=== Begin Enclosure ===

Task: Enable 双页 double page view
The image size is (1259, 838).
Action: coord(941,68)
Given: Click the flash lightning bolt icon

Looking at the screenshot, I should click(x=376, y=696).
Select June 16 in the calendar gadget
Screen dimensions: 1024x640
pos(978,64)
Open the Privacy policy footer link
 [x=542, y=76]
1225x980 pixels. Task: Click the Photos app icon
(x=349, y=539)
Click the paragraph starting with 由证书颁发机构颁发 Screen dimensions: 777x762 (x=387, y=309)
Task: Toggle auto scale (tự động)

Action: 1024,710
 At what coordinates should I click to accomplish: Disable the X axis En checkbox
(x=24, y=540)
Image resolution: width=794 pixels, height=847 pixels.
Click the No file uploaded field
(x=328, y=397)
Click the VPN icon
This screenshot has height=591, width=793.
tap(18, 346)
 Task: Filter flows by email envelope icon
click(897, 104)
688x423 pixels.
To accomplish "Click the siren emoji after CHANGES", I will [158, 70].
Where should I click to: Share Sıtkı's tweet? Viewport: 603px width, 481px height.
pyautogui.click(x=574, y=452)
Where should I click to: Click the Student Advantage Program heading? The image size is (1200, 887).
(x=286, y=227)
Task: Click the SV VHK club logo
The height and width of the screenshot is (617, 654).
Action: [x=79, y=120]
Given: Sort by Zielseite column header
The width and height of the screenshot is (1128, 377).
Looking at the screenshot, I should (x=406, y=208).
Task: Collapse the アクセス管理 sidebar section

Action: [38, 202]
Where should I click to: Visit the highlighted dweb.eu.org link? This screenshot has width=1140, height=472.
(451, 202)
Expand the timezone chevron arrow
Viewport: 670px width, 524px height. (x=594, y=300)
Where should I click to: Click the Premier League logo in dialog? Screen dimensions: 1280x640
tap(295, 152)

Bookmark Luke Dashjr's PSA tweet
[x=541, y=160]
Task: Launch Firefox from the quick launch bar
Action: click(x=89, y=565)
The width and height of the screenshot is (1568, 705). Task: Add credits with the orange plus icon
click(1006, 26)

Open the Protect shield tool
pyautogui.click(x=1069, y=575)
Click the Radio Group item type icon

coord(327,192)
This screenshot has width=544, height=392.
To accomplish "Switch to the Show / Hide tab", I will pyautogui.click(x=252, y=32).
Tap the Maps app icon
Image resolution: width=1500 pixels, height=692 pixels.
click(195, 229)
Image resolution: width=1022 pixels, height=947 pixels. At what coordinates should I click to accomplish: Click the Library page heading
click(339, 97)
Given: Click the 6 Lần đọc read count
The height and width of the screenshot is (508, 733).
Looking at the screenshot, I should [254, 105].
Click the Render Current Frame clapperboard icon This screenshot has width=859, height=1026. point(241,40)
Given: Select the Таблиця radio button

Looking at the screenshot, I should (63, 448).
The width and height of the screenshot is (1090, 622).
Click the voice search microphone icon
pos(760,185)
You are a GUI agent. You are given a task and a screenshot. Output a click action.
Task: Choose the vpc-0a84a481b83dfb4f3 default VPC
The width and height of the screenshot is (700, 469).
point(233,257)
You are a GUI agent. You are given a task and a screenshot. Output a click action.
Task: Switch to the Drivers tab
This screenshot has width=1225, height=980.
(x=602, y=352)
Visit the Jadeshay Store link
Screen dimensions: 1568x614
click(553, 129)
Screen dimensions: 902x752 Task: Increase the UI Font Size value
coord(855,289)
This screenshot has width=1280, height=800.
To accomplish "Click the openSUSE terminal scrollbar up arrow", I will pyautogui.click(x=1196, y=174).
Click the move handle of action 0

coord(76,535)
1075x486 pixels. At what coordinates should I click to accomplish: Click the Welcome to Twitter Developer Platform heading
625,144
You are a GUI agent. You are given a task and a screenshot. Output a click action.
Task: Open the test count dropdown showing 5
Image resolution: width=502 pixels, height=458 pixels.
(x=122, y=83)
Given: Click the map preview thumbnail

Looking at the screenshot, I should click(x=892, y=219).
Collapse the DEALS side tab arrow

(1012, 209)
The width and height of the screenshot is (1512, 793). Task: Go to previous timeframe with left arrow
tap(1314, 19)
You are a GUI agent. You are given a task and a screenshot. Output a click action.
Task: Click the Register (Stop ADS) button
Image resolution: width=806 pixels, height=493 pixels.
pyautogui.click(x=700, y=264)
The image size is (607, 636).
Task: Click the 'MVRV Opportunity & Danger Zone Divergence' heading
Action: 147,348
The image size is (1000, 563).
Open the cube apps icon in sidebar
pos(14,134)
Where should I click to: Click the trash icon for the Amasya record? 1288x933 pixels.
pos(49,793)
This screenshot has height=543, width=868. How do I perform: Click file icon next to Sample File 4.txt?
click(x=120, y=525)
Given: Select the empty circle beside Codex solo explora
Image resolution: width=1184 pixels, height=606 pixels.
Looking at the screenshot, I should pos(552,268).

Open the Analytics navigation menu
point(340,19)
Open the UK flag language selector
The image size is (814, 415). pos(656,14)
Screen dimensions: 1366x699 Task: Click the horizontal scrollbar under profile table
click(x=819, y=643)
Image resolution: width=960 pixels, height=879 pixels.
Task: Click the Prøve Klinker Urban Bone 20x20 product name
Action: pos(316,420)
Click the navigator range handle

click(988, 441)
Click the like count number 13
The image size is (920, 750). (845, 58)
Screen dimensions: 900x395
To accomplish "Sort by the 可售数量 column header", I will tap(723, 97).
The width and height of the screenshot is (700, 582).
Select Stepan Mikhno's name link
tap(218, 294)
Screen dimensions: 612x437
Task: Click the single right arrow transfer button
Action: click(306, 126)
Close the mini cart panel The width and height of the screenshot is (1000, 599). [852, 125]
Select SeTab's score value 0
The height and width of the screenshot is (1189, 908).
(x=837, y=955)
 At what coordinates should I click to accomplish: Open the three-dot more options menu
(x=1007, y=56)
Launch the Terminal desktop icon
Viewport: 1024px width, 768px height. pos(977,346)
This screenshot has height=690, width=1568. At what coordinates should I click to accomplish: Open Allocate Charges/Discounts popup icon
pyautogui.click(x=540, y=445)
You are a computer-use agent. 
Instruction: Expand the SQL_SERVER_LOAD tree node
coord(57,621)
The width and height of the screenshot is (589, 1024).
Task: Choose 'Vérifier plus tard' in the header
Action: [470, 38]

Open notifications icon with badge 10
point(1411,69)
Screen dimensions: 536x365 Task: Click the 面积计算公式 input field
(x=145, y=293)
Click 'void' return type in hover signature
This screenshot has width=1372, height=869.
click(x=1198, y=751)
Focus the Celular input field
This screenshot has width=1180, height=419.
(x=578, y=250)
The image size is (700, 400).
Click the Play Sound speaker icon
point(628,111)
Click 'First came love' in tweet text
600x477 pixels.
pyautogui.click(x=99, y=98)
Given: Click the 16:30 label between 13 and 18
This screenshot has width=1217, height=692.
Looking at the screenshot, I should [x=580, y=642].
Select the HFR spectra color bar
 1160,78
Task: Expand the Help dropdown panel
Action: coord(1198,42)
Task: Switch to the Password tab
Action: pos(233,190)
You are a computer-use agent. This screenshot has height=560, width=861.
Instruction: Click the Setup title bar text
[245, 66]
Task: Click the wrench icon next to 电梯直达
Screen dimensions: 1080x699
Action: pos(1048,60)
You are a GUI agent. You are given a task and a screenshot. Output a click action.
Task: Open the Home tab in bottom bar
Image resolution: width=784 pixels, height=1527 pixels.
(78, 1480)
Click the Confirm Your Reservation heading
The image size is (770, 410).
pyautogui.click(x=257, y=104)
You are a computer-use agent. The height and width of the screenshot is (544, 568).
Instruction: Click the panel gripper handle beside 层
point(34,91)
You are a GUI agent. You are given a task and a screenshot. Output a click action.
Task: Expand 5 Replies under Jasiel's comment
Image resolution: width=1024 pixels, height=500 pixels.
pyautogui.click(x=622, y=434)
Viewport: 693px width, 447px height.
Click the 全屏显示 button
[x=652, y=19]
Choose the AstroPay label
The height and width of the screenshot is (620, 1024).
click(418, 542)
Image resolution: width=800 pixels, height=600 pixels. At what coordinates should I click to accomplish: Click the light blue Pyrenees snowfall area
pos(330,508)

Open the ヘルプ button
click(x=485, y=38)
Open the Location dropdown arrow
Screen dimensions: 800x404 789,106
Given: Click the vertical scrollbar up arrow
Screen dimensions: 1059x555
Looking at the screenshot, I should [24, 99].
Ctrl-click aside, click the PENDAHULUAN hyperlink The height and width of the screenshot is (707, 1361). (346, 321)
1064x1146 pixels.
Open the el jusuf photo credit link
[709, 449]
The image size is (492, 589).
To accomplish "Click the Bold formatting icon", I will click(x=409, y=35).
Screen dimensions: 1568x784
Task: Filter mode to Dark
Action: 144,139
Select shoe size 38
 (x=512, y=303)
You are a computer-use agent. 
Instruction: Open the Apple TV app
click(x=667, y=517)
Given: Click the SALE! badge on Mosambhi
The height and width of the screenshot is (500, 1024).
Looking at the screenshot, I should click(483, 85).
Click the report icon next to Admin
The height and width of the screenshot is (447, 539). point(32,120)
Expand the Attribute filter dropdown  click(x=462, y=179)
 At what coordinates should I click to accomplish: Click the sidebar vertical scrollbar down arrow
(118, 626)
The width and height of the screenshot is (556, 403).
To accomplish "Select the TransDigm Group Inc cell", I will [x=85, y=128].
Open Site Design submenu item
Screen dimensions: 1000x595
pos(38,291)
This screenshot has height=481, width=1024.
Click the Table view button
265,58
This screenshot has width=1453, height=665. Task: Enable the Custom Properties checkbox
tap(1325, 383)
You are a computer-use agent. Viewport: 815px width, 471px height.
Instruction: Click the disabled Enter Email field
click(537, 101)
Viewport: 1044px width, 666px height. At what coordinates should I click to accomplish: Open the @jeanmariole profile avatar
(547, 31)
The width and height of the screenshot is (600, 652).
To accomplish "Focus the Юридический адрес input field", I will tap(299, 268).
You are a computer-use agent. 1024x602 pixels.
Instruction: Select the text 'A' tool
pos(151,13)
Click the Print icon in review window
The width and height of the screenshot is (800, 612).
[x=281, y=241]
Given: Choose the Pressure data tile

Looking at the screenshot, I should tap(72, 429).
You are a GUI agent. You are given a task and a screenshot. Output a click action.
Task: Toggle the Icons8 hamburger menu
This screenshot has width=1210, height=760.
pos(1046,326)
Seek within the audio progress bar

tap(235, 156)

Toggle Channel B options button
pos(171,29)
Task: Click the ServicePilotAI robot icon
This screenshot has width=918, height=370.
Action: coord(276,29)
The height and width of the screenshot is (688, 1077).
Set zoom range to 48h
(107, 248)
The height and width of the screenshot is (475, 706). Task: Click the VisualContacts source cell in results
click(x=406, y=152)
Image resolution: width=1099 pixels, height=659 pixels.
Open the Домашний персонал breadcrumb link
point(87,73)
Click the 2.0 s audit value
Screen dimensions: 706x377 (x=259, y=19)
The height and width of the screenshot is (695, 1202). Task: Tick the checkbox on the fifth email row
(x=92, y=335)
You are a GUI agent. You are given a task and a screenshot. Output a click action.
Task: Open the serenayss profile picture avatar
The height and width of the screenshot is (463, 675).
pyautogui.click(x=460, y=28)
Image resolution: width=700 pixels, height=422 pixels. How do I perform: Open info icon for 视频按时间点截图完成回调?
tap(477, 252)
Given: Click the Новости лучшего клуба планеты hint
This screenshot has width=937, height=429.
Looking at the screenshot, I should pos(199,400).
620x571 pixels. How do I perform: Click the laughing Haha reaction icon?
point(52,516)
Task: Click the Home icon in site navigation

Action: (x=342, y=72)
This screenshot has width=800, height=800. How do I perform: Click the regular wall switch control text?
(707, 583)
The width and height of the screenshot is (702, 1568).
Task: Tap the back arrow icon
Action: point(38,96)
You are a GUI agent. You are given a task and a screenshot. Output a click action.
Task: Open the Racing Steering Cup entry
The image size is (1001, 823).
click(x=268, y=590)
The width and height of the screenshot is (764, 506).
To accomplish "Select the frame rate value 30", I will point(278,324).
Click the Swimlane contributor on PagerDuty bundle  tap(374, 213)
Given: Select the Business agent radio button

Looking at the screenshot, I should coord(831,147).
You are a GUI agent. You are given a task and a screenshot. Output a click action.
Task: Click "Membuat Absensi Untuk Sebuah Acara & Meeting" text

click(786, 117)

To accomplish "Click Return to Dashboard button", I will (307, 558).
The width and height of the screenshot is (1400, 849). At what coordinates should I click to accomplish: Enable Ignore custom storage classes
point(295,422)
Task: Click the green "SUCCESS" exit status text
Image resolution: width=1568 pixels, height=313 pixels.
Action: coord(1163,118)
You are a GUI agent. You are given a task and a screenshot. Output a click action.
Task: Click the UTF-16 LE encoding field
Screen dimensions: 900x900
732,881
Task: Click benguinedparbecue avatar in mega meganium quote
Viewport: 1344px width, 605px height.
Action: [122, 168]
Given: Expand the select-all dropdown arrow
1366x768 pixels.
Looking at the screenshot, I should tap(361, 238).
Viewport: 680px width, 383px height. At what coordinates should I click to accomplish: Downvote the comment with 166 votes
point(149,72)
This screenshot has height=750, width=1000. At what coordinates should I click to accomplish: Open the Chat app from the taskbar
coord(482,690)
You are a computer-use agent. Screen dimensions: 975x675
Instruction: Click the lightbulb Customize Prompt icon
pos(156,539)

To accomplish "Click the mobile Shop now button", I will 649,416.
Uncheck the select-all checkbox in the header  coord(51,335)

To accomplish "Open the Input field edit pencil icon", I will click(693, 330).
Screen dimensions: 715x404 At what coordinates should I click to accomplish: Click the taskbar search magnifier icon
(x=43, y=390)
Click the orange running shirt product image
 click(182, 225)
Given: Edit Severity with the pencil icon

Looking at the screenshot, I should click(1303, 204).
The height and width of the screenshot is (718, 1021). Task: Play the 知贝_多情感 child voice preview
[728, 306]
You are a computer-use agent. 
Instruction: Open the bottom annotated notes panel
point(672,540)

=== End Enclosure ===

* **EXERCISE**:
In the listing above, find the line holding "Instruction: Select the text 'A' tool" and the line holding "Task: Toggle the Icons8 hamburger menu", then output those two lines and every line between them exactly.

* **RESULT OF THE TASK**:
Instruction: Select the text 'A' tool
pos(151,13)
Click the Print icon in review window
The width and height of the screenshot is (800, 612).
[x=281, y=241]
Given: Choose the Pressure data tile

Looking at the screenshot, I should tap(72, 429).
You are a GUI agent. You are given a task and a screenshot. Output a click action.
Task: Toggle the Icons8 hamburger menu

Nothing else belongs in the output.